3.2 With the written consent from both New Focus Media Advertisement and Focus
Media Advertising Agency, the fees or the calculation of the proportion
provided in Article 3.1 can be adjusted subject to the concrete
circumstances. The two Parties shall execute a supplementary agreement in
relation to such adjustment as the schedule to this Agreement.

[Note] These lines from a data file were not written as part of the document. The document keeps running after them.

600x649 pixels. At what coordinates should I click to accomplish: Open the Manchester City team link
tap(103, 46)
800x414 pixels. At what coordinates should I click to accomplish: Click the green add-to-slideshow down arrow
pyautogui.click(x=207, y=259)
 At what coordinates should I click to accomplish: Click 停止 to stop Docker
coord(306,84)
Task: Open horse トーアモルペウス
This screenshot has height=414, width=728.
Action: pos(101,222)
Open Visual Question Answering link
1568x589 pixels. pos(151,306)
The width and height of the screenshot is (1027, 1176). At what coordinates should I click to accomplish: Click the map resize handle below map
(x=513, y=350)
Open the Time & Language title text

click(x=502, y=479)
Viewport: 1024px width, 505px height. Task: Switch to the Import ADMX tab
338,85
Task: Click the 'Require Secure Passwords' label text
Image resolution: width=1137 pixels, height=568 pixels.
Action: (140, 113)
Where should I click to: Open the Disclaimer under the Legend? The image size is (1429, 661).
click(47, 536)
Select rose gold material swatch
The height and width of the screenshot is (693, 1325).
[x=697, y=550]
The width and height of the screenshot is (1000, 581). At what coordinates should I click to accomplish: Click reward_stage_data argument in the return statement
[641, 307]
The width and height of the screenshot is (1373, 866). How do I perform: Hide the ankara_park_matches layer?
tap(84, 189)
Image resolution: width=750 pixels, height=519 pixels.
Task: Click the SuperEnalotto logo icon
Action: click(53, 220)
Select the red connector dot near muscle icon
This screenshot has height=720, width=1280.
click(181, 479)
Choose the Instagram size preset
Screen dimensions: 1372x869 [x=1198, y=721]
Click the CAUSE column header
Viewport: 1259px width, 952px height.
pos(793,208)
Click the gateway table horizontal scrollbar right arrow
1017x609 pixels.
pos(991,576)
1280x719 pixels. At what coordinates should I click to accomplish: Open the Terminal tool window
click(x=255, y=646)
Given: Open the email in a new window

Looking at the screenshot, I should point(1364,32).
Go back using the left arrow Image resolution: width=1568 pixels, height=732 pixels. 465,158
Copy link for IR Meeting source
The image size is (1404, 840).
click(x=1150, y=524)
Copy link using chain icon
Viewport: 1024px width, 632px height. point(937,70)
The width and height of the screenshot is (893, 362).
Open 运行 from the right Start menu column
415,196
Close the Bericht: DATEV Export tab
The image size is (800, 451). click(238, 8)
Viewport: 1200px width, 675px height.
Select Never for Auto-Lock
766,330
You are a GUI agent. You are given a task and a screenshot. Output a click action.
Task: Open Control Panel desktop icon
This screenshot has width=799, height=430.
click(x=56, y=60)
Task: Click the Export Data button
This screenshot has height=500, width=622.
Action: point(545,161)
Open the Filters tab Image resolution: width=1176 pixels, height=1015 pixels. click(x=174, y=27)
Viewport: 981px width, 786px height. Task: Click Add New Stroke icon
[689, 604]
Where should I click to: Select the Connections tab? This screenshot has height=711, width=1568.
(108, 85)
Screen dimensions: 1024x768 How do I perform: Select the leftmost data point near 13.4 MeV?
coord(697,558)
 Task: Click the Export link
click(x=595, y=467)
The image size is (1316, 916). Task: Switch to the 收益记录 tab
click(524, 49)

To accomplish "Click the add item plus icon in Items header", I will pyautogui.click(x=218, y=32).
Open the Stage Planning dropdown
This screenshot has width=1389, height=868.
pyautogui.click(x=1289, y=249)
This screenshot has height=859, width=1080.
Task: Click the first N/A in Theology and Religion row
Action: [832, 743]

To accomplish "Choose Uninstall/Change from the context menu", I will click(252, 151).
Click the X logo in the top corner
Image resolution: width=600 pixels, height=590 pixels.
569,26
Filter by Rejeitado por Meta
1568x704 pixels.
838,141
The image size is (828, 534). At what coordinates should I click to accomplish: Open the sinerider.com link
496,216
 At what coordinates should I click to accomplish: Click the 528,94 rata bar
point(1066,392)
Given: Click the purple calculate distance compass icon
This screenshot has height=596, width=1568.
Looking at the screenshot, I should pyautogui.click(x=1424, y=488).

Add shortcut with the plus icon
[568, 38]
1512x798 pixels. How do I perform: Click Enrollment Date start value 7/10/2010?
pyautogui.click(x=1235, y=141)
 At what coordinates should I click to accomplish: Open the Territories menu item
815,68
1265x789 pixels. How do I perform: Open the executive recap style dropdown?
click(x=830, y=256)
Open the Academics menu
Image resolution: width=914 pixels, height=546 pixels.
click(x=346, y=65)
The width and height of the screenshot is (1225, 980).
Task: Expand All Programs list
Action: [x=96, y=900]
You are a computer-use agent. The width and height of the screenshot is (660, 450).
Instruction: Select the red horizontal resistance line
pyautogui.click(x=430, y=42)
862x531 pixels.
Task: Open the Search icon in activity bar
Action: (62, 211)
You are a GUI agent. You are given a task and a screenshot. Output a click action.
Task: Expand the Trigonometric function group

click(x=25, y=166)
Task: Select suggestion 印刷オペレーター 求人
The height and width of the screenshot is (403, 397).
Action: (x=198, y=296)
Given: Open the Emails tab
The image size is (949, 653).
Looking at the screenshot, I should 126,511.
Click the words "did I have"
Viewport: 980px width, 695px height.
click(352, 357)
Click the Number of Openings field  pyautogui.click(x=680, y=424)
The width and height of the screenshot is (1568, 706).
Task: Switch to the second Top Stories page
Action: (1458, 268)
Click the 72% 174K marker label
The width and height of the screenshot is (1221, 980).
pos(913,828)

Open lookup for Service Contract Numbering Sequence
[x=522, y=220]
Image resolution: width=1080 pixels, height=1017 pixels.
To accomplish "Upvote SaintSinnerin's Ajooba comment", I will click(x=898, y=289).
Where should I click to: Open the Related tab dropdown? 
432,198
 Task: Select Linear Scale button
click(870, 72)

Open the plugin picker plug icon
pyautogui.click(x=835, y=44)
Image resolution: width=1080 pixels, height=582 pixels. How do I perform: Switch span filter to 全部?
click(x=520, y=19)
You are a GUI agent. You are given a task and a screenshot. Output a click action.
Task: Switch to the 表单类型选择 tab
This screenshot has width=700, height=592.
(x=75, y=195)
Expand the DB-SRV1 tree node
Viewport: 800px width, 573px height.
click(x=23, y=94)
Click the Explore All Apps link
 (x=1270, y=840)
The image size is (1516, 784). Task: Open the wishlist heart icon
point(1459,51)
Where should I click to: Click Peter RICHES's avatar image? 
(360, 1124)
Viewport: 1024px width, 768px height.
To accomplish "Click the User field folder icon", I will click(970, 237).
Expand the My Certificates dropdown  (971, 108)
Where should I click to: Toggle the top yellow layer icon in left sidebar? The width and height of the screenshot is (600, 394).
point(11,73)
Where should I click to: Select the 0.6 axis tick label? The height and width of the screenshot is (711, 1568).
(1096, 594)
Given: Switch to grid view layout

3.3 Focus Media Advertising Agency shall, in accordance with this Article,
promptly pay the amounts due and payable to the bank account designated by
New Focus Media Advertisement. In case that the aforesaid bank account has
been changed, New Focus Media Advertisement shall notify Focus Media
Advertising Agency thereof in writing.
ARTICLE 4 EXCLUSIVITY
4.1 Without the prior consent in writing by New Focus Media Advertisement,
Focus Media Advertising Agency may not provide any LCD advertisement
dissemination services to any other third party.
ARTICLE 5 CONFIDENTIALITY
5.1 No matter if this Agreement is terminated or not, the Parties shall be
obliged to keep in strict confidence the commercial secret, proprietary
information and customer information in relation to other Parties and any
other non-open information of other Parties which they may become aware of
as the result of their performance hereof (collectively, "CONFIDENTIAL
INFORMATION"). Unless with prior consent of such other Parties in writing
or required to disclose to parties other than Parties hereof according to
relevant laws, regulations or listing rules, no Party shall disclose the
Confidential Information or any part thereof to any parties other than
Parties hereof; unless for the purpose of performance hereof, no Party
shall use directly or indirectly the Confidential Information or any part
thereof for any other purposes, or it shall bear the default liability and
indemnify the losses.
5.2 Upon the termination of this Agreement, the Parties shall, upon demand by
other Parties providing the Confidential Information, return, destroy or
otherwise dispose of all the documents, materials or software containing
the Confidential Information and suspend using such Confidential
Information.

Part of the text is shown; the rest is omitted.